Who is Lisa Noelle Voldeng and what is her track record as a publisher or journalist?
Executive summary
Lisa Noelle Voldeng is a Canadian writer and publisher who operates multiple Substack newsletters and a personal brand site under Ultra‑Agent Industries; she is best known for the Substack publications "Outlaws of Chivalry" and "Ultra‑Future" and for posting audio material that has circulated widely online in early 2026 [1] [2] [3]. Her public persona is that of a multifaceted creator and small‑press publisher who frames her work around themes of honor, culture and advocacy, but the materials she has published — particularly unverified audio testimony tied to high‑profile abuse allegations — have drawn scrutiny and raised questions about sourcing and verification practices [4] [5] [6].
1. Public identity and platforms
Voldeng markets herself as a creative entrepreneur: her corporate site lists Ultra‑Agent Industries, multiple brands (Outlaws of Chivalry, UltraFuture, Knight League) and a portfolio of projects spanning books, apparel, media and other ventures, presenting her as a Canadian businesswoman and author based on Vancouver Island [4] [7] [8]. She maintains active Substack profiles for at least two named newsletters — "Outlaws of Chivalry" and "Ultra‑Future" — where she publishes commentary and longer pieces and where her account name appears as @lvoldeng [1] [2] [3].

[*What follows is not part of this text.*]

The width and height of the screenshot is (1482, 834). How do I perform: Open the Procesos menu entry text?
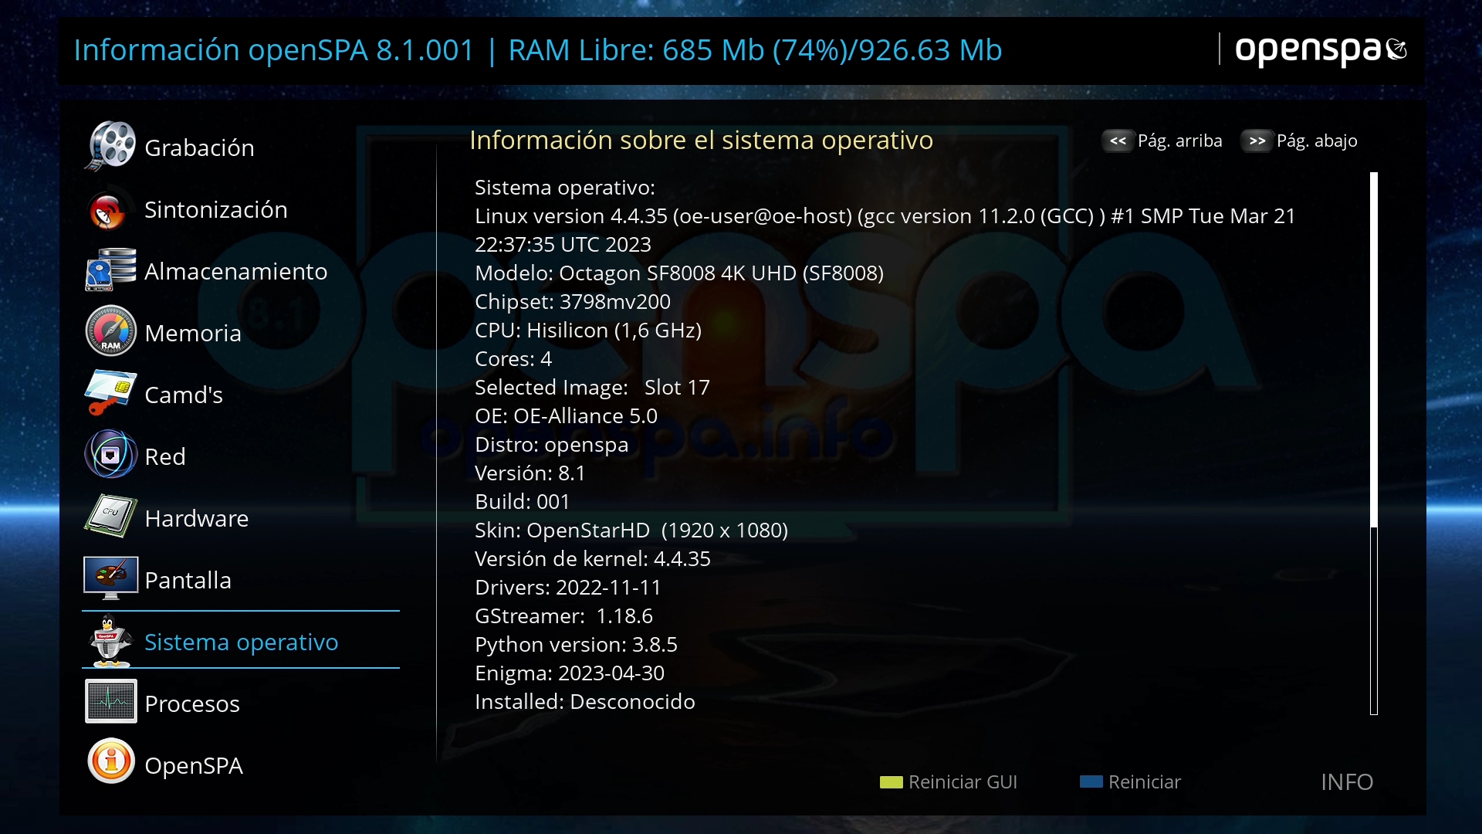[x=191, y=703]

2. Recent notoriety: hosting explosive audio
In early January 2026 Voldeng’s Substack became the distribution point for audio attributed to a man identified as Sasha (or Sascha) Riley alleging extreme abuse linked to the Jeffrey Epstein network; her publication and promotion of those recordings is the proximate cause of her elevated public profile and the debate around her methods [5] [9]. Multiple news outlets and aggregators note that the audio and accompanying claims were unverified at the time of reporting and that they circulated via Substack and social media rather than through established newsrooms or court filings [9] [5].
3. Editorial posture and statements
Voldeng has framed some of her publishing decisions in activist terms: she has written about contacting allies, church, police and government officials after interviewing Riley and has posted statements urging people to "believe all the victims" as an ethical posture for publishers handling survivor testimony [6] [10]. Her own Substack posts include emphatic and graphic language about abuse and conspiratorial framing of mainstream media narratives, which signals a publisher approach that mixes advocacy, moral certainty and raw testimonial material rather than restrained, verification‑first reporting [11] [12].
4. Track record as a publisher and journalist
The available record portrays Voldeng primarily as an independent publisher and commentator rather than a journalist embedded in mainstream institutional newsrooms: her portfolio lists entrepreneurial creative ventures and products, while her Substack activity shows editorial promotion, curation and commentary on sensitive topics [7] [2]. Mainstream coverage to date describes her role as a distributor of material that has not been independently corroborated by courts or major news organizations, and outlets explicitly note the lack of confirmation for the most sensational claims appearing on her platform [9] [5].
5. Credibility, verification and public scrutiny
Because the high‑profile audio she posted was unverified at the time it spread, critics and some reporters have questioned Voldeng’s sourcing, vetting and decision to publish graphic testimony without what mainstream outlets would call independent corroboration; at the same time, supporters argue that publishing survivor accounts can prompt official investigation when mainstream institutions are slow to act — a tension visible in the coverage [9] [6] [5]. Public threads and trending discussions note both the ethical imperative she invokes and the potential harms of amplifying unverified allegations, but the sources provided do not include independent audits of her sourcing process or an institutional journalism résumé to resolve those disputes [10] [5].
6. What is known, and what remains unreported
What can be stated from available sources is straightforward: Voldeng is a Canadian‑based Substack publisher and entrepreneur who runs named publications and a portfolio site and who posted audio testimony that has become a focal point online; what cannot be determined from the cited reporting is the complete provenance of those recordings, the extent of her prior journalistic experience inside legacy newsrooms, or independent verification of the specific allegations contained in the audio — reporting so far has documented distribution and context but not definitive corroboration [1] [4] [9] [5].